Невельской слушал своего спутника, которого теперь явно было не остановить, и на ум ему приходили свежие, необычные мысли. Он давно задумывался, отчего ему скучно бывает в тех местах, где других охватывает неуемный восторг, а там, где остальные лениво скучают, ему, наоборот, кажется все новым и прекрасным, несмотря на то, что он видел и пробовал это, скорее всего, уже не одну тысячу раз. Дворцы, соборы, величественные мосты повергали его в дежурное отупение, скрывать которое он выучился вежливой улыбкой и поддельным интересом к личности либо архитектора, построившего очередное чудо, либо вельможи, позволившего себе в этом чуде проживать. В то время как лес, море, пустынный берег или стакан давно, казалось бы, знакомого вина при всей их предсказуемости и простоте всякий раз покоряли его так сильно, глубоко и, главное, так разом, что временами ему приходилось говорить какую-нибудь пошлость, дабы оказавшийся рядом не заметил готовых проступить у него на глазах слез. Слушая теперь пространные речи господина Семенова о запутанной политической обстановке на отдаленном востоке, Невельской неожиданно для себя понял причину этой своей странной особенности. Все, что не имело прямого отношения к его морской профессии — да к тому же было сделано человеком из камня и в соответствии со строгим набором правил, — содержало ограниченное количество смыслов, и смыслы эти в конечном счете исчерпывались при десятом или двадцатом знакомстве с ними, невзирая на всю затейливость архитектуры, лепнины, бесконечных горгулий, мозаики, библейских фигур и прочего. Тогда как море, лес, берег не подлежали жестокой диктатуре правил — особенно тех, которые уяснил для своего пользования сухопутный человек, — и оттого смыслы в них были неисчерпаемы. Слушая своего спутника в удобном английском вагоне, Невельской понял, что и сам человек, хотя бы даже в лице вполне сухопутного господина Семенова, отличается подобной неисчерпаемостью смыслов, а потому не сумеет наскучить уже никогда.
Удивлял сейчас господин Семенов прежде всего своим жаром. Непредсказуем он и без того, конечно, был до крайности, однако к этой непредсказуемости, как ни странно, Невельской уже стал привыкать и даже с некоторым спокойствием ожидал от него всякий момент чего-нибудь этакого. Но вот огненный темперамент, с каким его собеседник живописал расположение мировых политических и военных сил на восточной окраине России, до настоящего момента в нем невозможно было даже предположить. О столкновении двух гигантских империй он говорил с таким сердцем, как будто это касалось лично его самого, как будто эти империи для него были просто два человека — не абстрактные государственные сущности, а два живых человека со своими характерами, причудами, слабостями и так далее, — и вот эти два человека зачем-то пришли к самой стене его дома и устроили там погром.
Возмущение господина Семенова в процессе поездки до Лондона приумножалось неожиданно проявившейся в нем наклонностью к поэзии, обретая черты какого-то уже античного отношения ко всему делу. Английский экспедиционный корпус, прибывший в Китай из Индии в составе четырех полков и двух рот артиллерии, он в конце концов стал именовать не иначе как Британским Львом, а маньчжурскую армию империи Цин — Китайским Драконом.
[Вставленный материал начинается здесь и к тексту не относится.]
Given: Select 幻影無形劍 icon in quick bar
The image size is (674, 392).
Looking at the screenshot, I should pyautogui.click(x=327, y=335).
Эти мифические чудовища в его изложении разрастались до неимоверных размеров, и, начав с разговора о конфликте как бы двух обычных людей, в итоге господин Семенов пришел к масштабам поистине Гомеровым. Лев, разорвавший Дракона, грозил двинуться дальше на север, и в таком случае под угрозой могли оказаться наши восточные территории. Гонконг, захваченный Львом, вряд ли удовлетворил все его аппетиты.
Господин Семенов, размахивая руками и то и дело вскакивая с кресла, рассказывал о Нерчинском договоре[49]
семнадцатого века, по которому граница между Китаем и Российской империей в бассейне Амура оставалась до сих пор неопределенной, а значит, у Льва имелись теперь и юридические основания если не совершить могучий прыжок, то во всяком случае — протянуть свои лапы на север.